This post originally appeared on AddictingInfo.org
For a despicable terrorist group hunted around the globe by a formidable coalition of some of the most powerful militaries in the world, staying hidden is the only way to survive. Members of the terror group ISIS, based primarily in Syria and Iraq, have taken to using social media accounts to coordinate, plan, and recruit. They’ve managed to stay one step ahead of U.S. and coalition intelligence services because of the difficulty in tracking the thousands of accounts ISIS members use. But after the brazen attacks in Paris, they’ve kicked the hornet’s nest. The loosely-connected “hacktivist” group known as Anonymous has formally declared war on ISIS – and they are already getting results.
In just under two days, Anonymous has managed to identify and take down over 5,500 pro-ISIS Twitter accounts. Coordinating under the hashtag #opIceISIS, hackers have collected all sorts of valuable data about suspected ISIS members and the people who aid them.

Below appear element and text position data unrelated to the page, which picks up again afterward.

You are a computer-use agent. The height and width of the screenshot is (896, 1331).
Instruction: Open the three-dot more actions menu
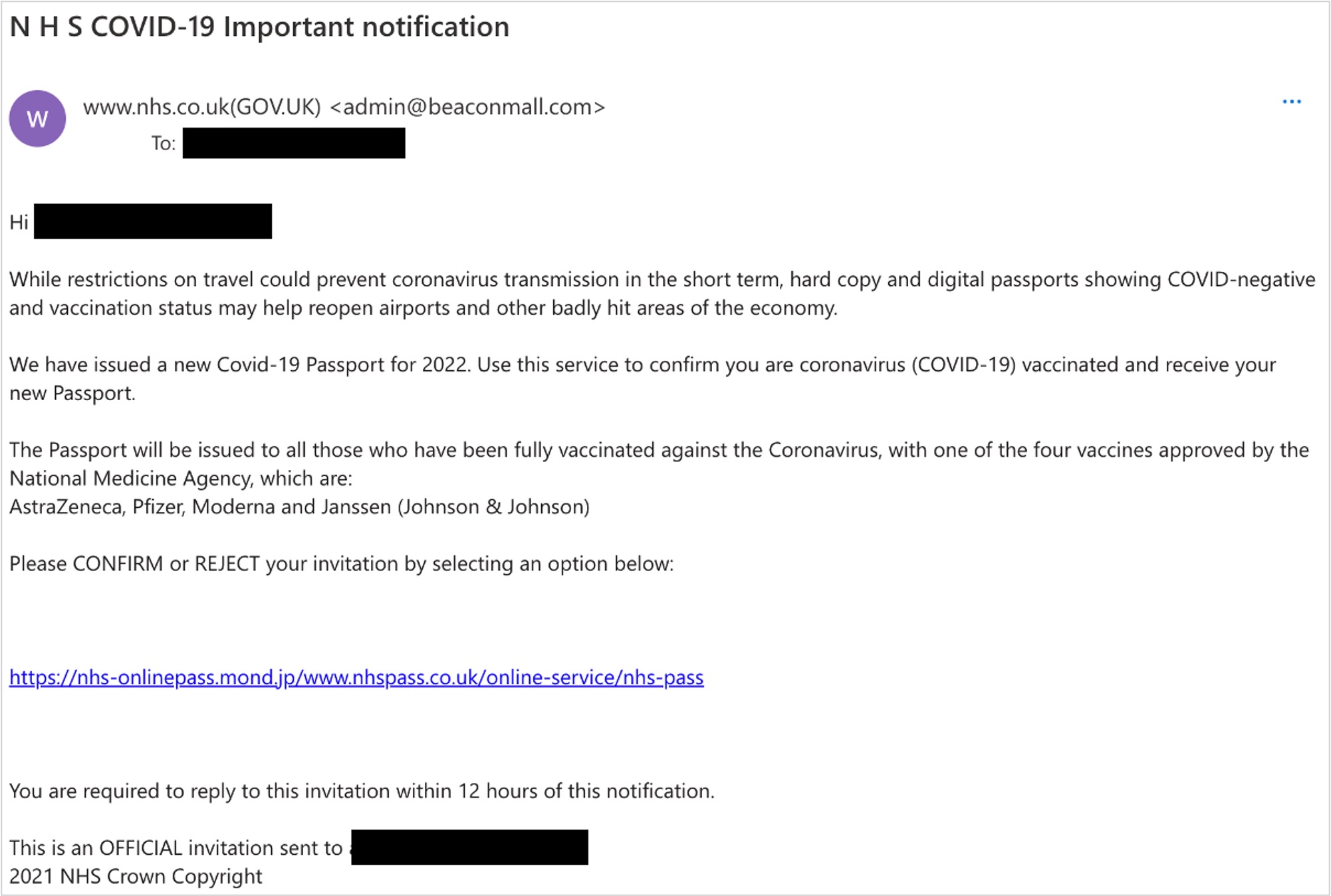[x=1291, y=102]
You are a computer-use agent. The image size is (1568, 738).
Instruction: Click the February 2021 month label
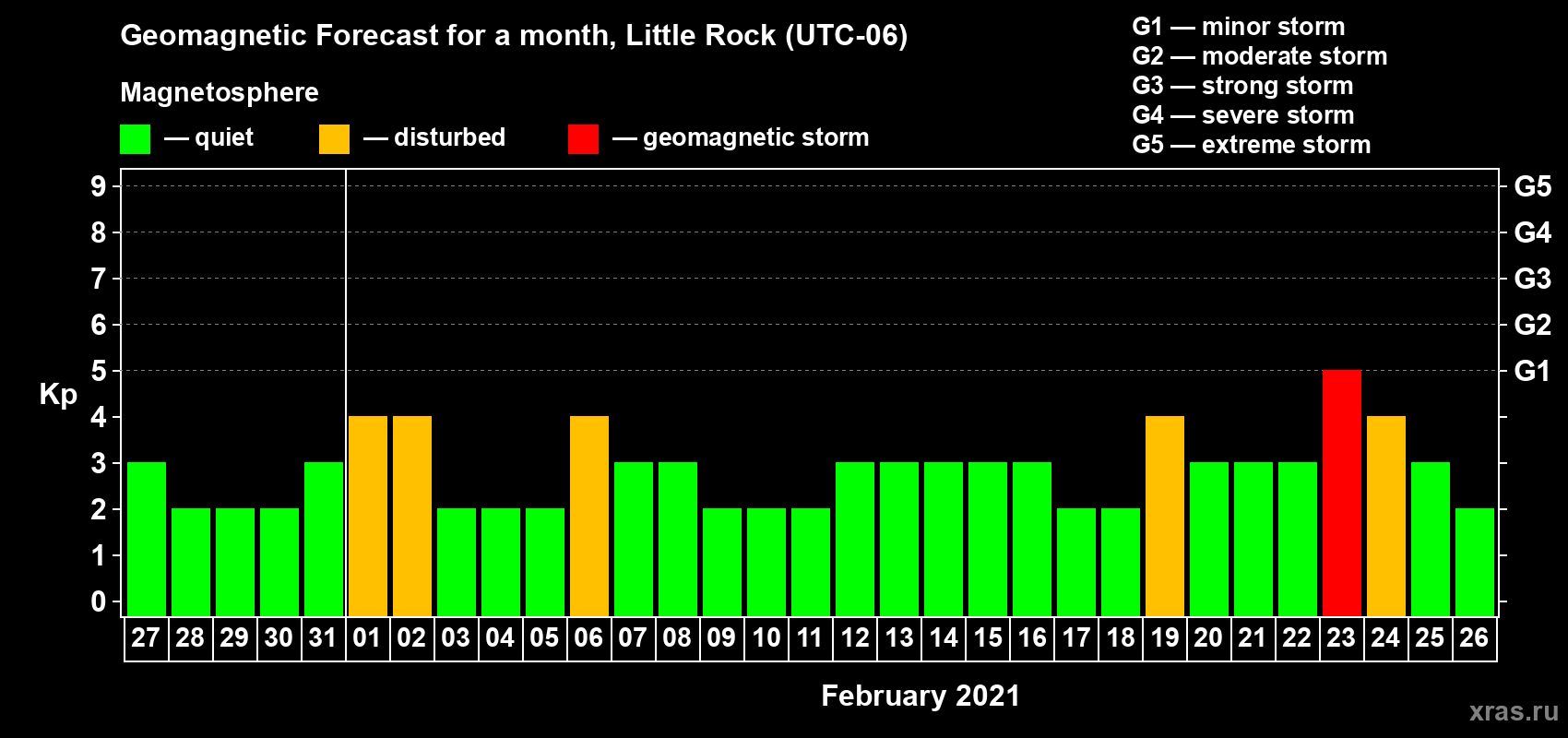click(921, 696)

Perhaps sensitive to previous campaigns that led to the leaks of unvetted information, the members of #opIceISIS are being as transparent as they can be with the press. According to the UK’s The Guardian, their reporters have already been granted access to the massive data dumps Anonymous has been collected in the last 48 hours. The information appears extensive (albeit still not independently verified):
The activist collective is assembling lists of the Twitter accounts and websites of extremists, in an attempt to have them taken down. At least one post seen by The Independent contains details including the physical address of a person it claims is an Isis recruiter in Europe.
Activists claim to have successfully had accounts and sites taken down already. Accounts associated with the group claimed that it was responsible for the removal of more than 5,500 accounts.
The idea that hackers have gotten information on who is behind many of the accounts used to propagate the messages of ISIS is probably terrifying for those linked. After all, almost any slip up by a leader of ISIS means certain death. We saw a stark example of that truism just one day before the Paris attack when a U.S.-led airstrike in Syria killed “Jihadi John,” the man seen murdering several hostages in ISIS’s videos this summer.
While conservatives act tough by embarrassingly tweeting pictures of hand guns and empty posturing, what ISIS really fears are things like their names, their addresses, and their social media accounts being compromised. To that end, what Anonymous is doing is very likely to strike a chord of fear among their supporters.